- [Exercise goal]: Your task is to print the listing exactly as it stands.

- [Information supplied]:
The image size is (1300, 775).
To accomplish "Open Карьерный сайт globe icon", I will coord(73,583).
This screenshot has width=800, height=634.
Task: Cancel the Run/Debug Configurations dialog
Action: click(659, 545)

- [Exercise answer]:
The image size is (1300, 775).
To accomplish "Open Карьерный сайт globe icon", I will coord(73,583).
This screenshot has width=800, height=634.
Task: Cancel the Run/Debug Configurations dialog
Action: click(659, 545)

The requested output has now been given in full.